§ **Testo estratto**
Vi avevo lasciato nel bel mezzo dei racconti di Vamana
Valley, il resort gestito dagli hare krisna, mentre in tempo reale salutavo
Sydney in partenza per Ho Chi Minh. Mi sembra ieri, eppure è passato un anno.
Di cose ne sono accadute un’infinità, raccontarle tutte ora
mi è difficile, non tanto per la memoria, ma emotivamente parlando. Philipp e
io abbiamo avuto una storia di circa un paio di mesi. Non mi sento responsabile
del suo abbandono dei voti religiosi, credo di essere stata una buona persona
con cui si è confrontato in un momento cruciale della sua vita, tutto qui.
Vamana Valley era circondata dal verde, un verde simile allo sfondo usato per i
fotomontaggi in postproduzione, dove gli attori recitano su un fondale monocromatico
e l’ambientazione viene aggiunta a posteriori. Eravamo lontani dal mondo, da
tutti, da noi stessi non lo so.

§ **Dettagli esercizio**
Riporta fedelmente il passo del racconto su Vamana Valley compreso tra "Di cose ne sono" e "stessi non lo so.", estremi inclusi.

§ **Insieme dei record**
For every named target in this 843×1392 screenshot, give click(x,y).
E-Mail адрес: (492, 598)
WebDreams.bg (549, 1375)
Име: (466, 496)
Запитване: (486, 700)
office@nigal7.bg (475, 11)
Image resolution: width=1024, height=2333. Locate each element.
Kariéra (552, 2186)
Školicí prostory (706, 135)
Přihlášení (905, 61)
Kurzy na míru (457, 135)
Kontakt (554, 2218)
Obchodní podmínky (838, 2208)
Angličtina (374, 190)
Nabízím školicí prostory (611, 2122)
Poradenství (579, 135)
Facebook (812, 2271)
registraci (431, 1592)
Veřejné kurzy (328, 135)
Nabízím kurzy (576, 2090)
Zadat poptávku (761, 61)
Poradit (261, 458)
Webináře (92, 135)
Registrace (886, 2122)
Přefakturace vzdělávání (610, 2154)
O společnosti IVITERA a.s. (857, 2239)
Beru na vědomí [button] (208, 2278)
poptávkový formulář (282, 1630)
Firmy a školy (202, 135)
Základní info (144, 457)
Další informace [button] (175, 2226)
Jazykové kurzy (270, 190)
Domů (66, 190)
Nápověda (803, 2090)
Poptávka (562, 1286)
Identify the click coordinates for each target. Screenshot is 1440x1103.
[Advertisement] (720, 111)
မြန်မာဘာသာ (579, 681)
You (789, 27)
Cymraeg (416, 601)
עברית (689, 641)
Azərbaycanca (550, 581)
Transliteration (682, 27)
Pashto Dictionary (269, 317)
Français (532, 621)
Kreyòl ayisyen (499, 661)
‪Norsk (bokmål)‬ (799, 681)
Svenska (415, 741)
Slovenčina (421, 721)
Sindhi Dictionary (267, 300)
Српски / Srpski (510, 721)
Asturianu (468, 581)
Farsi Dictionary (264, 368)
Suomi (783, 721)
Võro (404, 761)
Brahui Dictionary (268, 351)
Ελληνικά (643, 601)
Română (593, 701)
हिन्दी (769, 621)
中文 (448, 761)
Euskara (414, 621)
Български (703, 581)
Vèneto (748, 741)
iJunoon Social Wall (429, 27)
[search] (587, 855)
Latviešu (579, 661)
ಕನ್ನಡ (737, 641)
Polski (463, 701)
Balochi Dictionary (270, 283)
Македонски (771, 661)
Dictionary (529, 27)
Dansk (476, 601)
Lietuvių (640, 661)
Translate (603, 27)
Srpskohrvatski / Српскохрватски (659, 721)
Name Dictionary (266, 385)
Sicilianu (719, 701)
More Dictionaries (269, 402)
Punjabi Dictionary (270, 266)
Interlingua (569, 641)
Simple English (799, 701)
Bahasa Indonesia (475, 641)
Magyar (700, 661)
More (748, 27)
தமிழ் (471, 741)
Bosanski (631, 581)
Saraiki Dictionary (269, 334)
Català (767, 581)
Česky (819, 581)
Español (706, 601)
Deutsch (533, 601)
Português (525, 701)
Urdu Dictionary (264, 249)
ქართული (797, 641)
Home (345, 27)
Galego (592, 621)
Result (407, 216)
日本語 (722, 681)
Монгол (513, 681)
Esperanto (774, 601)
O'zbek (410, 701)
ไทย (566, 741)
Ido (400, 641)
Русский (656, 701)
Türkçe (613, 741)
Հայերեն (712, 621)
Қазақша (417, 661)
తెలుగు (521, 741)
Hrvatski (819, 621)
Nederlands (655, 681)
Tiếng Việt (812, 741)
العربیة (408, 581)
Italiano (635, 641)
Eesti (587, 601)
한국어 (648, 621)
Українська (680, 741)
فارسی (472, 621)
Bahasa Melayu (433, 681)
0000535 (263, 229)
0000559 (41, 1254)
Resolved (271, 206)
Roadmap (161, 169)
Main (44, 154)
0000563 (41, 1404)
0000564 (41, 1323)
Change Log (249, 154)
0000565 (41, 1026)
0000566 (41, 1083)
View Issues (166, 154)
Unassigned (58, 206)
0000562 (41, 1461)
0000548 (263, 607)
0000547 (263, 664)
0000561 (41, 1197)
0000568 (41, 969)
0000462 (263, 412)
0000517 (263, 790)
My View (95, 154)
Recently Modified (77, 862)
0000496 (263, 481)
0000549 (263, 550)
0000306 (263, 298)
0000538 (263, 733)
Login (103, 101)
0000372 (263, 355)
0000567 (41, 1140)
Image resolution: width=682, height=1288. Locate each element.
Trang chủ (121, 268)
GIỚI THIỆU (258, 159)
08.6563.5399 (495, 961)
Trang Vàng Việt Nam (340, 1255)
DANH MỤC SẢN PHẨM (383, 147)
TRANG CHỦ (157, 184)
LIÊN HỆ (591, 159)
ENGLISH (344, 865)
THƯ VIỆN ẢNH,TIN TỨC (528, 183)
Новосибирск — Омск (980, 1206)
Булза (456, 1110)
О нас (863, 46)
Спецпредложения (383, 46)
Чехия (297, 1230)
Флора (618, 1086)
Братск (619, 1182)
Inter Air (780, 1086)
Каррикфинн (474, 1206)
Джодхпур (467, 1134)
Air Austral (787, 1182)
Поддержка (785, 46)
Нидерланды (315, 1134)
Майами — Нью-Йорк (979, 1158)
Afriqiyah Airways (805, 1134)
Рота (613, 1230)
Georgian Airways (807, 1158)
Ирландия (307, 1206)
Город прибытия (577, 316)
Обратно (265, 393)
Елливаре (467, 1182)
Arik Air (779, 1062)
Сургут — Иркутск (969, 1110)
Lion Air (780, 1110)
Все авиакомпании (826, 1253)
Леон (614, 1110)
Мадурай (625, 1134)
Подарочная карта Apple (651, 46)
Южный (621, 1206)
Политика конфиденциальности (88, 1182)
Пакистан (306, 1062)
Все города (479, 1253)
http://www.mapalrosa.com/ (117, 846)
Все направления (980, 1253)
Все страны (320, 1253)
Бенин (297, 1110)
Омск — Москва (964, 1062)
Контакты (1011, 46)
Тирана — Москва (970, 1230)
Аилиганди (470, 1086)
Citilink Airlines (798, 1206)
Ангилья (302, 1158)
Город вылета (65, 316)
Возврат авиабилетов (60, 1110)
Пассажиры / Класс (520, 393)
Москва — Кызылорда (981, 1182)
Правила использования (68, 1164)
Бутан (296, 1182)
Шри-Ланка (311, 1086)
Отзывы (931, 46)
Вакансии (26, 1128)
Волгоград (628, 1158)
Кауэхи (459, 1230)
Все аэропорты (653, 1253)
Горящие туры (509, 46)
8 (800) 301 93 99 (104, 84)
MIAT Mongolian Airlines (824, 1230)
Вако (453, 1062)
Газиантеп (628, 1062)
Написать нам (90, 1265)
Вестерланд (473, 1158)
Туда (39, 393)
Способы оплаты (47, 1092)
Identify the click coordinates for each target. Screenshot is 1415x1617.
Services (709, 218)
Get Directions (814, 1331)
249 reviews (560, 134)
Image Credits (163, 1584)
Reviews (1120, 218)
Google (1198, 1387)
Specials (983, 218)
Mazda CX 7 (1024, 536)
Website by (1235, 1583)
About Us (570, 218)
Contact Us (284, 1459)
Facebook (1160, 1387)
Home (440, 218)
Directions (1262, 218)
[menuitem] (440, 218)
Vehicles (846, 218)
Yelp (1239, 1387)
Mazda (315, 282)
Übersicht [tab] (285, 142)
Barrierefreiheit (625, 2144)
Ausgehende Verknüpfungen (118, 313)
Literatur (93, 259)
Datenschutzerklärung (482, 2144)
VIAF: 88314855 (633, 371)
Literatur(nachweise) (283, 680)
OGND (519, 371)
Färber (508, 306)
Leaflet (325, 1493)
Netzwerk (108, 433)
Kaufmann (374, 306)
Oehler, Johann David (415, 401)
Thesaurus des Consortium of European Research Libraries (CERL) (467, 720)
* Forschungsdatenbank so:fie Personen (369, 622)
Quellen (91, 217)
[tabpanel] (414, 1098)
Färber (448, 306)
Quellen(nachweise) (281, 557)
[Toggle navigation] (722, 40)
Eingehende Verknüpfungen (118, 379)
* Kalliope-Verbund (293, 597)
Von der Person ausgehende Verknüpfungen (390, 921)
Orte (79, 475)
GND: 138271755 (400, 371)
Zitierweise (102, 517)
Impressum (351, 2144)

§ **Soluzione scritta**
Di cose ne sono accadute un’infinità, raccontarle tutte ora
mi è difficile, non tanto per la memoria, ma emotivamente parlando. Philipp e
io abbiamo avuto una storia di circa un paio di mesi. Non mi sento responsabile
del suo abbandono dei voti religiosi, credo di essere stata una buona persona
con cui si è confrontato in un momento cruciale della sua vita, tutto qui.
Vamana Valley era circondata dal verde, un verde simile allo sfondo usato per i
fotomontaggi in postproduzione, dove gli attori recitano su un fondale monocromatico
e l’ambientazione viene aggiunta a posteriori. Eravamo lontani dal mondo, da
tutti, da noi stessi non lo so.